## Problem requirements
Look below for the line containing "This screenshot has width=575, height=361." and the line containing "Given: Tap the Vibram Arctic Grip A.T. badge"; repeat exactly those two lines and all lines between them, and nothing else.

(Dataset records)
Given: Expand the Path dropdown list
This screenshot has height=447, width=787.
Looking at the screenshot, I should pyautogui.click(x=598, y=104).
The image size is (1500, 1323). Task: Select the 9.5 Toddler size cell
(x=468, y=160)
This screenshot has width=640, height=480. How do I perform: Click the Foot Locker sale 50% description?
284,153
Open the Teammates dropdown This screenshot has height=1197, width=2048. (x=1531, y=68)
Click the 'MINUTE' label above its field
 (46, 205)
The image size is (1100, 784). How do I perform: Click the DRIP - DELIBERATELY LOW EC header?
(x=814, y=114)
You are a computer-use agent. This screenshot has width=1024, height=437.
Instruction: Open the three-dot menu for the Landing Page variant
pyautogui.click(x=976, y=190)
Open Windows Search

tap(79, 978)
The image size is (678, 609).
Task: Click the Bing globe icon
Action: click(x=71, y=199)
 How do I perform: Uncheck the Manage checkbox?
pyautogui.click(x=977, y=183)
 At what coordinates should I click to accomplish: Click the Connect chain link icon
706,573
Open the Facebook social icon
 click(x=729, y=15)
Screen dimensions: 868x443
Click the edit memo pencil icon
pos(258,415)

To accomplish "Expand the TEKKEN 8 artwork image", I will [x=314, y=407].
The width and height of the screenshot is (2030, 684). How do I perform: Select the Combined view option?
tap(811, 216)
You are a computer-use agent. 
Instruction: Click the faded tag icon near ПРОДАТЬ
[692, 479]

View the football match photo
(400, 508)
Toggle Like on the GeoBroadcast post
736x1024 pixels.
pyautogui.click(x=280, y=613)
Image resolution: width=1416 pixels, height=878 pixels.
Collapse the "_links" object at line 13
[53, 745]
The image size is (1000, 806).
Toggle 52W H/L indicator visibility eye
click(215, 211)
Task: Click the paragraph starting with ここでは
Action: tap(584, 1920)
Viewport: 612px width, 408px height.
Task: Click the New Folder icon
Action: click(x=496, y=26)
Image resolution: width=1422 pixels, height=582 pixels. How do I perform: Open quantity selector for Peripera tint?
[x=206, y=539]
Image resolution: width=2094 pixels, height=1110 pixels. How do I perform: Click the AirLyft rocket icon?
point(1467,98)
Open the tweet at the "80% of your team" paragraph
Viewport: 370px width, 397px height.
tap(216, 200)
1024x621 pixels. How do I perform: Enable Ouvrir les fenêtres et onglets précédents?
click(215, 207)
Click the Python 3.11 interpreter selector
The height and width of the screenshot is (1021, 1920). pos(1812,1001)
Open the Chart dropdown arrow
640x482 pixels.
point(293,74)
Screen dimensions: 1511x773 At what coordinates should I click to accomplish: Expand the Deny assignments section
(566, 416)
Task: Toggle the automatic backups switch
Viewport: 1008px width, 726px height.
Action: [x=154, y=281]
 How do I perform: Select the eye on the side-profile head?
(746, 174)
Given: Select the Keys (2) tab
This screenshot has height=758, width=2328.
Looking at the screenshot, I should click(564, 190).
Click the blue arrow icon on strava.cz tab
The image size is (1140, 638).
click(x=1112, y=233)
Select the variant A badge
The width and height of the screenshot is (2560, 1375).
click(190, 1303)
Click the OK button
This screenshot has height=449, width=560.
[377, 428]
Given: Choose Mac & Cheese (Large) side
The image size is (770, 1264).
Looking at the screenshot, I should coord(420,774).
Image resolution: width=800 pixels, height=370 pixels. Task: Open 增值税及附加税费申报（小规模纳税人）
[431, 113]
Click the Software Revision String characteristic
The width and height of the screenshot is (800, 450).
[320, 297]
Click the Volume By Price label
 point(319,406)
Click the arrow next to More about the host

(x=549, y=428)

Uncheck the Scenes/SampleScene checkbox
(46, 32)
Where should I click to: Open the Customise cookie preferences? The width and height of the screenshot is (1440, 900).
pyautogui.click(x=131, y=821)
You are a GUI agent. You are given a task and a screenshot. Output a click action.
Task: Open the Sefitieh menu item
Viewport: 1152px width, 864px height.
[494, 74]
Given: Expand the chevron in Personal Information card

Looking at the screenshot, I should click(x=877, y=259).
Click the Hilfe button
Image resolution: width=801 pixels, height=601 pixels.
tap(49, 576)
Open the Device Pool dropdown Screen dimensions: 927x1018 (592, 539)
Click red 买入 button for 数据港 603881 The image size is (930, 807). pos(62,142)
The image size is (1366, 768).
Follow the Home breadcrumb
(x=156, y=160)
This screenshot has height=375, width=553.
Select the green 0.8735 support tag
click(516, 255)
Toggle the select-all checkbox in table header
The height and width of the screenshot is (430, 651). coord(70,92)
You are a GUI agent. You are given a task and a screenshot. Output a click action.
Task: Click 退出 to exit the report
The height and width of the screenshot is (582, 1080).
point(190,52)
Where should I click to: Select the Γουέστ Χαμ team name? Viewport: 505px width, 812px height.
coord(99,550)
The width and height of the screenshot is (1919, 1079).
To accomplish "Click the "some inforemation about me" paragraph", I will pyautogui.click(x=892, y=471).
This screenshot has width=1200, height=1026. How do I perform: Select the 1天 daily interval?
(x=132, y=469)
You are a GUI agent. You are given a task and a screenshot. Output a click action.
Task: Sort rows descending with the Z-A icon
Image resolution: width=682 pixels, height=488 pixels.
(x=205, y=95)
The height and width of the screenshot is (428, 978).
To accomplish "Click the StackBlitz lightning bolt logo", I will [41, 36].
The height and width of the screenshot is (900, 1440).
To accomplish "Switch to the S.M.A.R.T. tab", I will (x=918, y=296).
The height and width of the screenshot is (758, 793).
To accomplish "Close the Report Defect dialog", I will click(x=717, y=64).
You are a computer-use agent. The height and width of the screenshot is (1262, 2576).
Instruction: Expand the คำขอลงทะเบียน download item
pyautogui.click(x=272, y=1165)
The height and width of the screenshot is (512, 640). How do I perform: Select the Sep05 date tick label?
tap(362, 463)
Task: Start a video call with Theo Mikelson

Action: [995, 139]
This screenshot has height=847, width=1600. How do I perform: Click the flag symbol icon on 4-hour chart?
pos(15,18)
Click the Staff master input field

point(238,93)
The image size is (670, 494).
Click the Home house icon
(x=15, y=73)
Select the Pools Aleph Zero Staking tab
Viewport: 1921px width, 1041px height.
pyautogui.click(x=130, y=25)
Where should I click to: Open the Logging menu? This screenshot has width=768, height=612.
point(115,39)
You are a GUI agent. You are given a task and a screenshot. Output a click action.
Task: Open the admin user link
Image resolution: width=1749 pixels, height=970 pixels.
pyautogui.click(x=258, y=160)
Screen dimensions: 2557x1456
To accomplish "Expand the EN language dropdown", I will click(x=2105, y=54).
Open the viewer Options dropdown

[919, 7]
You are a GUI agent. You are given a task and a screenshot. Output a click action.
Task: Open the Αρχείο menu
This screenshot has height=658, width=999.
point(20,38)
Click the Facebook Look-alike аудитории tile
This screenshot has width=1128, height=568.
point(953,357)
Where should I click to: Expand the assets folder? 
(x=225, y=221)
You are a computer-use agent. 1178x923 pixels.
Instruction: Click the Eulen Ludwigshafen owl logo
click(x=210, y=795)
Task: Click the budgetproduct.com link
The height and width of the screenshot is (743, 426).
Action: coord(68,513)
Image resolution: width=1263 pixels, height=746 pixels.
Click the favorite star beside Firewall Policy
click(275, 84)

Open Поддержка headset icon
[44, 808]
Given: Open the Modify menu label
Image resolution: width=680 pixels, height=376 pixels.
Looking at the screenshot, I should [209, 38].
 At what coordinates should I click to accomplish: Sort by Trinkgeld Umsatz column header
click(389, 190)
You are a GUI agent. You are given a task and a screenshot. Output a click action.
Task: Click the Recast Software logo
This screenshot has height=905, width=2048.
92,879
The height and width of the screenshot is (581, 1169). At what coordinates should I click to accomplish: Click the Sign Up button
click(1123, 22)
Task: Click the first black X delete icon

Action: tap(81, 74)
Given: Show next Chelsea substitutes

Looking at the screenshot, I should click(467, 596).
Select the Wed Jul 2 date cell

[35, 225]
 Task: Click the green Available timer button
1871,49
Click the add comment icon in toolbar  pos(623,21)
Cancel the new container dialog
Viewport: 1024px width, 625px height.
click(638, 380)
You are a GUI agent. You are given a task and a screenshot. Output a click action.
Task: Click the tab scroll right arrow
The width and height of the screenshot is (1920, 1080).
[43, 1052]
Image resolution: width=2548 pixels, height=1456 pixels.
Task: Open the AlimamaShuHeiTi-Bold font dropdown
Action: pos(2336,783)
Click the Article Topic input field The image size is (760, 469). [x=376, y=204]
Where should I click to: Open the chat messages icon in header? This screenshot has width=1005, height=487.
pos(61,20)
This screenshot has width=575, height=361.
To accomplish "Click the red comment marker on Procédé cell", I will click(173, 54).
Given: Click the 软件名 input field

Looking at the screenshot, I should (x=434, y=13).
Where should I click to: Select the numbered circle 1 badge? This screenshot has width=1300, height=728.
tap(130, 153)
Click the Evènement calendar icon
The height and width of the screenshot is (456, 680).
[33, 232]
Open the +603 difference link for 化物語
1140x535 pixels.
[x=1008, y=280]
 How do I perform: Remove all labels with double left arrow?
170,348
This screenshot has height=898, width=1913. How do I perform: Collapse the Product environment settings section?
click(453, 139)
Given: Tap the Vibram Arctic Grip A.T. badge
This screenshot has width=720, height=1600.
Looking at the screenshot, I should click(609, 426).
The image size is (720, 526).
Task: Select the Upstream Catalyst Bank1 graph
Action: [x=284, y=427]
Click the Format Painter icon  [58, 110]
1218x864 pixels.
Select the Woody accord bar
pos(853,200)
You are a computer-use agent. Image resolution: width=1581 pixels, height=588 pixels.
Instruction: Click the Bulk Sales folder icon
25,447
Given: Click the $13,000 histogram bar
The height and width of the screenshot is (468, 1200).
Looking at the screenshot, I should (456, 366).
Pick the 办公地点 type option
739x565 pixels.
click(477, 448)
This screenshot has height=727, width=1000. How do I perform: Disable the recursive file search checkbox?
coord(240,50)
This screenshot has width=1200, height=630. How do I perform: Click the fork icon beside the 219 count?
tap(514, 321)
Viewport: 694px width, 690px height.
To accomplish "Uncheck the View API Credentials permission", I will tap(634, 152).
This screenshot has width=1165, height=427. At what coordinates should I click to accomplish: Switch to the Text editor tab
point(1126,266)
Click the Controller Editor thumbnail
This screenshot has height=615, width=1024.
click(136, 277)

## Your solution
This screenshot has width=575, height=361.
To accomplish "Click the red comment marker on Procédé cell", I will click(173, 54).
Given: Click the 软件名 input field

Looking at the screenshot, I should (x=434, y=13).
Where should I click to: Select the numbered circle 1 badge? This screenshot has width=1300, height=728.
tap(130, 153)
Click the Evènement calendar icon
The height and width of the screenshot is (456, 680).
[33, 232]
Open the +603 difference link for 化物語
1140x535 pixels.
[x=1008, y=280]
 How do I perform: Remove all labels with double left arrow?
170,348
This screenshot has height=898, width=1913. How do I perform: Collapse the Product environment settings section?
click(453, 139)
Given: Tap the Vibram Arctic Grip A.T. badge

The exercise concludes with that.